Red Hat’s Yanaga’s believes that tooling around containers will improve. “Areas like debugging, packaging, code editors and others are still years behind the non-container ones,” he adds. “We won’t reach maturity in the next year, but I expect things to improve around the container development experience.”
He adds that 2018 saw the creation of “many Kubernetes-based Function-as-a-Service (FaaS) platforms this year” and that in 2019 we can “expect to see some efforts to standardise the FaaS programming model on top of Kubernetes”.
“The CNCF or the Eclipse Foundation may have some projects focused on this subject,” he adds. “This standardisation will lead to platform consolidation in the long run.”
SkyTap’s Chris Griggs, VP and GM for EMEA, says that there will be a “widespread acknowledgement that you cannot master containers without first fully embracing the cultural shift toward shared responsibility for delivering great software”.

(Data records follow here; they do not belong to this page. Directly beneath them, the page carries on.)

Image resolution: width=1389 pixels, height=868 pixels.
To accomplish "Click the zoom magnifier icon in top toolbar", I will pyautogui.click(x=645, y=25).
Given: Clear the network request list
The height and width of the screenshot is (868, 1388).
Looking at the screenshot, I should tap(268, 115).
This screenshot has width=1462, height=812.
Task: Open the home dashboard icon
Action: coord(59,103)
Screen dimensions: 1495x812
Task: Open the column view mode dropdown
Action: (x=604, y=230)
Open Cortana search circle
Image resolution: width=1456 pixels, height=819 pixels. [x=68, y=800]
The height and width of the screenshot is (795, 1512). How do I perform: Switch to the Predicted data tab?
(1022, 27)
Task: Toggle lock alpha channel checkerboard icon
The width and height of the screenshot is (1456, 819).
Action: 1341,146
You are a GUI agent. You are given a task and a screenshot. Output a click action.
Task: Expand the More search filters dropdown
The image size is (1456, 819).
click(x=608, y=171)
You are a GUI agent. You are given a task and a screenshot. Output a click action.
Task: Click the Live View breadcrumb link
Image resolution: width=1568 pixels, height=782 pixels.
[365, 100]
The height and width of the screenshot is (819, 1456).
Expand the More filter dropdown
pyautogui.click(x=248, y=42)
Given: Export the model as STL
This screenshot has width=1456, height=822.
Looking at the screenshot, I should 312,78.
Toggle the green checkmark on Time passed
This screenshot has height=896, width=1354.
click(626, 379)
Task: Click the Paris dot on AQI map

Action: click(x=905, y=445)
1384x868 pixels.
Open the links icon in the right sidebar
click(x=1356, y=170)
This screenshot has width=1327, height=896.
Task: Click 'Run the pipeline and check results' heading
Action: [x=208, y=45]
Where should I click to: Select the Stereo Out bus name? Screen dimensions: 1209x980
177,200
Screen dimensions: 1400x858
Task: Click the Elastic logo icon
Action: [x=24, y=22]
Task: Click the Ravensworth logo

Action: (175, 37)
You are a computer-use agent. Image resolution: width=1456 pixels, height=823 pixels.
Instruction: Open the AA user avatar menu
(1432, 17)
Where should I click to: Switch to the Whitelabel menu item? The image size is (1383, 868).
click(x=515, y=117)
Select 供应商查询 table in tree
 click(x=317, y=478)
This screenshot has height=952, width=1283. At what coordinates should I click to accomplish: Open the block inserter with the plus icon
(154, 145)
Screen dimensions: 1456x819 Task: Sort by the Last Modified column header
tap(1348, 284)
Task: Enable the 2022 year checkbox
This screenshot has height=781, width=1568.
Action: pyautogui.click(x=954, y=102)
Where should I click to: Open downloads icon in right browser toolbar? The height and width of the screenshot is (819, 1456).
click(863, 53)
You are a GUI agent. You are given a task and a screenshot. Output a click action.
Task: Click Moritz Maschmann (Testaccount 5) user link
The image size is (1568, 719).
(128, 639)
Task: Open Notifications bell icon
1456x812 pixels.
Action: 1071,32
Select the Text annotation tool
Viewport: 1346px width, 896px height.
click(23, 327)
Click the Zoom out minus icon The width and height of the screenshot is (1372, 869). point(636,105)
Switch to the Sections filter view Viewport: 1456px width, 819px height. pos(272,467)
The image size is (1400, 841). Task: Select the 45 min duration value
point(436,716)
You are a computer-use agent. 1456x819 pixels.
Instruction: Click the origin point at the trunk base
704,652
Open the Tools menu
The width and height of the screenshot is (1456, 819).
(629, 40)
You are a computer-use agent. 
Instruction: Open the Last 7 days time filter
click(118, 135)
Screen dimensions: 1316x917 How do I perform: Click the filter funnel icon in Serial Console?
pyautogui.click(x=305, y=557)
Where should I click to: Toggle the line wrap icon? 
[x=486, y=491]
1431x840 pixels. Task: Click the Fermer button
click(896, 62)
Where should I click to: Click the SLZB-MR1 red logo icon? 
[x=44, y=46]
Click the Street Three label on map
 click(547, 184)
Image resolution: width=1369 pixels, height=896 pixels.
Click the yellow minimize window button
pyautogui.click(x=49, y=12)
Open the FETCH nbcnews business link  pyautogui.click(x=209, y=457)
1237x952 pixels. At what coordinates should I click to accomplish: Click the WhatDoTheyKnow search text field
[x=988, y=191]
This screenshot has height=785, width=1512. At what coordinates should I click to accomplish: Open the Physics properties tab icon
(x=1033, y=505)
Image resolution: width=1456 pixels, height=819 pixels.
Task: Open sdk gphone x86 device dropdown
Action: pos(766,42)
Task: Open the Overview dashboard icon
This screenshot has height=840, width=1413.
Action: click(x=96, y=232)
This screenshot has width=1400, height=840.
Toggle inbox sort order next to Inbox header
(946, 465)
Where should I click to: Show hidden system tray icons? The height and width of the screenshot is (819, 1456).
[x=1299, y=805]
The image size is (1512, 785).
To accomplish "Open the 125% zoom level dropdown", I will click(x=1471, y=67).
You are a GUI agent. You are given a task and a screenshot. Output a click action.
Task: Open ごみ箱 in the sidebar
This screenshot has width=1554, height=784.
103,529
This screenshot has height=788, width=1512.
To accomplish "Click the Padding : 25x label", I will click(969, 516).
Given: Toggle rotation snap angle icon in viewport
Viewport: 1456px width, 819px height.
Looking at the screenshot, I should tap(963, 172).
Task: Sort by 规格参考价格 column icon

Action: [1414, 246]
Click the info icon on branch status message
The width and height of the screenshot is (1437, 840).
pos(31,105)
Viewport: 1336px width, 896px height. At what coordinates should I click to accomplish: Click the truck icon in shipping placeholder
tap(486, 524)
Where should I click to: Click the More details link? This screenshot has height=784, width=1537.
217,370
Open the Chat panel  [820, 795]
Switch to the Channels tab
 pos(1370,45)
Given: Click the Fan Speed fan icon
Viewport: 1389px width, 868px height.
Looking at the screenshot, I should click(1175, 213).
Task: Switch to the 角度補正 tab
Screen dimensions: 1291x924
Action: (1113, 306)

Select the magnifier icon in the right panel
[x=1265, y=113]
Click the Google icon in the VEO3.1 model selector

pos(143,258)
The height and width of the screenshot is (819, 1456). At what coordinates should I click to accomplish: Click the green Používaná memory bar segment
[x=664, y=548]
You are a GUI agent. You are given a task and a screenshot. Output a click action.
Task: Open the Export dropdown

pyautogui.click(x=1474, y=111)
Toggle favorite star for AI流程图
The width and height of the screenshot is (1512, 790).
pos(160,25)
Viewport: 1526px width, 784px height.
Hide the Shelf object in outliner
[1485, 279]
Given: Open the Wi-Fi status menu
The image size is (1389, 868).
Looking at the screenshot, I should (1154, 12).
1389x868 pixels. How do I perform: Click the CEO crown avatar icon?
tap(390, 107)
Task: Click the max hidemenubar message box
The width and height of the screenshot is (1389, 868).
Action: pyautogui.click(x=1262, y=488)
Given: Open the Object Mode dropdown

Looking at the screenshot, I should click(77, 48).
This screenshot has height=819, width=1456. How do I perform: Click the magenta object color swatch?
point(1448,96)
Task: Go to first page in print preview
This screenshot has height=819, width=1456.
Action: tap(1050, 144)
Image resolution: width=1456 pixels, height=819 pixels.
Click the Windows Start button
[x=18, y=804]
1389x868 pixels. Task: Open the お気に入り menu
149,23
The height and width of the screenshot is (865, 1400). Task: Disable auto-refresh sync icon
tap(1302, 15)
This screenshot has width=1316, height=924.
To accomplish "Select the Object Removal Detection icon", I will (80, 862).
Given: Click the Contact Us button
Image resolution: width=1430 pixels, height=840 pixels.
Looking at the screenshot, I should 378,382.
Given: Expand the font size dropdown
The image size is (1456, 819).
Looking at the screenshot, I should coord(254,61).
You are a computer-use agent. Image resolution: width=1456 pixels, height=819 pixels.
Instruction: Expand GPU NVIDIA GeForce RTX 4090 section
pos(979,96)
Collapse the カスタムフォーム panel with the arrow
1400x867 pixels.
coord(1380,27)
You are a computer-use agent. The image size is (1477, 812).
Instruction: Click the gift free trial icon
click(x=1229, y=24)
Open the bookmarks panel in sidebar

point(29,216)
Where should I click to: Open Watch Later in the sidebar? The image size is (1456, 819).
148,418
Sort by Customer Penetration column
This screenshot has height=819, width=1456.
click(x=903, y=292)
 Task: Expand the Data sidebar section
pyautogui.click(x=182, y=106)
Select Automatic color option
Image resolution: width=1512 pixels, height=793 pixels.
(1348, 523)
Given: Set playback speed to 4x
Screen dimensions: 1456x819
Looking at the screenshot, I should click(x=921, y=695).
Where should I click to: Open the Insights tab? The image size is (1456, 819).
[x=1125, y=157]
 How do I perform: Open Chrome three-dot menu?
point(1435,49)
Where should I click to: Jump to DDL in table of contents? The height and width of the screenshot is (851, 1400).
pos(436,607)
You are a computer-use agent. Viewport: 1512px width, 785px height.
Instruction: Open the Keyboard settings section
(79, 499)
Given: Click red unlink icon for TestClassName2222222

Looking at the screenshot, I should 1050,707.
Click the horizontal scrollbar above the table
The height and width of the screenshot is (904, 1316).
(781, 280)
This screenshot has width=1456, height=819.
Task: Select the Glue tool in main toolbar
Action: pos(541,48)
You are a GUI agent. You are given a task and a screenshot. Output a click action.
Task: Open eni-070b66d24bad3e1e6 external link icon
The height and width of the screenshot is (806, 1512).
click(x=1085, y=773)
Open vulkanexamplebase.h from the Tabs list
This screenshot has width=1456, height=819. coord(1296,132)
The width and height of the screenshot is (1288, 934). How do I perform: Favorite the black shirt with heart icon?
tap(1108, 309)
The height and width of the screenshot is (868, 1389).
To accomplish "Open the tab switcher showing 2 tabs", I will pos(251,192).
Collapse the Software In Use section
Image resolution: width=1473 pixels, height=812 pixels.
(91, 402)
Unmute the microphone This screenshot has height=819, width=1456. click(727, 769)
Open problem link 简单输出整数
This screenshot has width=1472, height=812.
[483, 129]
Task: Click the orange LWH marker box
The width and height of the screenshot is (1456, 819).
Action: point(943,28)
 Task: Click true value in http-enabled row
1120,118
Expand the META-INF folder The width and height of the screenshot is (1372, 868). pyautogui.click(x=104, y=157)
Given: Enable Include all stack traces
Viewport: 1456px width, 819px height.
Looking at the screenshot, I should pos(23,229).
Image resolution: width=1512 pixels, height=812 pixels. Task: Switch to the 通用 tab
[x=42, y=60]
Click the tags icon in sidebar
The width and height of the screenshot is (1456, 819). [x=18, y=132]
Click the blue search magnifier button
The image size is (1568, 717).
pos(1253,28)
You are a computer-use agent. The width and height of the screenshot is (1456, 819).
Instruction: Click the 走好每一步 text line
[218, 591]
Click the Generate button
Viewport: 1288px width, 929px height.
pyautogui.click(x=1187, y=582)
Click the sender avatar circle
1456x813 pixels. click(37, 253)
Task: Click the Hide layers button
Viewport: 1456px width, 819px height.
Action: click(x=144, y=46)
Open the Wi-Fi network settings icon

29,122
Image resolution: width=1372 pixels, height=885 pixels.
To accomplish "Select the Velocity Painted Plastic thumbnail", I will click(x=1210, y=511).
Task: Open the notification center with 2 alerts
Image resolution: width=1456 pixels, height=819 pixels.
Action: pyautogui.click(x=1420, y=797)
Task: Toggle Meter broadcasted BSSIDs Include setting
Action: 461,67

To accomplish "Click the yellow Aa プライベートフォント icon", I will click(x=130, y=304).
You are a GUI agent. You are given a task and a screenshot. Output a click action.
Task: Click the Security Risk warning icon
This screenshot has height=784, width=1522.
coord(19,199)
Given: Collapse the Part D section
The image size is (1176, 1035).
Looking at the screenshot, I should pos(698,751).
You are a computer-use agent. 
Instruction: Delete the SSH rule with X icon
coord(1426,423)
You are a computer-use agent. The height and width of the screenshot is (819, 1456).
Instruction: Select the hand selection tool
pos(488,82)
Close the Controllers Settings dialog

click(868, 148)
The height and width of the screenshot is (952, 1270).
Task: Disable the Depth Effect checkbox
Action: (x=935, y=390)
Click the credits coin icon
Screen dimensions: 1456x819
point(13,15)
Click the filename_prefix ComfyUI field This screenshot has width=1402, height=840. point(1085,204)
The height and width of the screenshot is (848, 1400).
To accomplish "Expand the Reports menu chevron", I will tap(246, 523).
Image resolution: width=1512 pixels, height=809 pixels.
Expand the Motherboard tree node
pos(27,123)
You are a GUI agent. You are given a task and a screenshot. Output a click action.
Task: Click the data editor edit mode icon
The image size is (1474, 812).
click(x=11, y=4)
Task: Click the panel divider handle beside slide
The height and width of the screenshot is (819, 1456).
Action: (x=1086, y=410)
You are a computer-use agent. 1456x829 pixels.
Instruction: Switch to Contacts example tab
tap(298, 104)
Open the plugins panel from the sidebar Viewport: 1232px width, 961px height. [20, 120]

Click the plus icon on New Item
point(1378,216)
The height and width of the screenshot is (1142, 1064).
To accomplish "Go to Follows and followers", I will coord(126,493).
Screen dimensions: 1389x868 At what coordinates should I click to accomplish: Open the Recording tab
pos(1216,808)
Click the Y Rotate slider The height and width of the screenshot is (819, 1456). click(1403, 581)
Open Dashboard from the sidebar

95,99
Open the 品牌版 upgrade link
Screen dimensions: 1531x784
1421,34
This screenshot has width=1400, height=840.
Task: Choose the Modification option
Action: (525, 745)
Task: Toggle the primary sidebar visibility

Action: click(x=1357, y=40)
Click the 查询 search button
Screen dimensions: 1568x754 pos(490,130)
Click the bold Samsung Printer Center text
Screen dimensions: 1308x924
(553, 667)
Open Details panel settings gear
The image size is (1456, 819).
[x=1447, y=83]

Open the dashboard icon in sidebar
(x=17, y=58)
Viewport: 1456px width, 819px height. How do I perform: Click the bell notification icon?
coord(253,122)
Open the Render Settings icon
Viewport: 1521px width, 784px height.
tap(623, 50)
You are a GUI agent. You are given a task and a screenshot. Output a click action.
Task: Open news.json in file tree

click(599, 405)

“As such, many more IT teams will actively encourage developers to take more responsibility for their code working in the real world, and operations to take part in this evolution by treating their infrastructure as code,” he says. “As these teams continue to outperform, their success patterns will spread.”
Security is still a burning issue, and that’s not going to stop. If the trend is towards operations teams and developers teams merging, then security best practices will have to be embedded in the team too.
The good news is that automation tools are available for security in devops teams, and although you’ll still need security-savvy staff on board, automating much of the work can take the most painful tasks away from the team.
Gary McGraw, VP of security technology at Synopsys says that although his company has been automating security analysis at the code level and pen testing at the application level for “over a decade”, the “same cannot be said for design analysis or threat modelling”.
“The lack of automation for architectural risk analysis will mean that in many cases it is conveniently left out – oops, we’ll just sweep that under the rug,” says McGraw. “This is becoming a more tangible problem as devops adoption progresses.”
CGI’s Mark Madden agrees that there needs to be a “greater focus on collaboration between security and devops” next year.
“With devsecops embedded correctly, this can help speed up and add process-optimised security into the CI/CD position for releases,” he says. “It also helps to mitigate threats caused by the number of security flaws within the development application cycle, as these can be identified and attacked as necessary, rather than at the end as an afterthought.”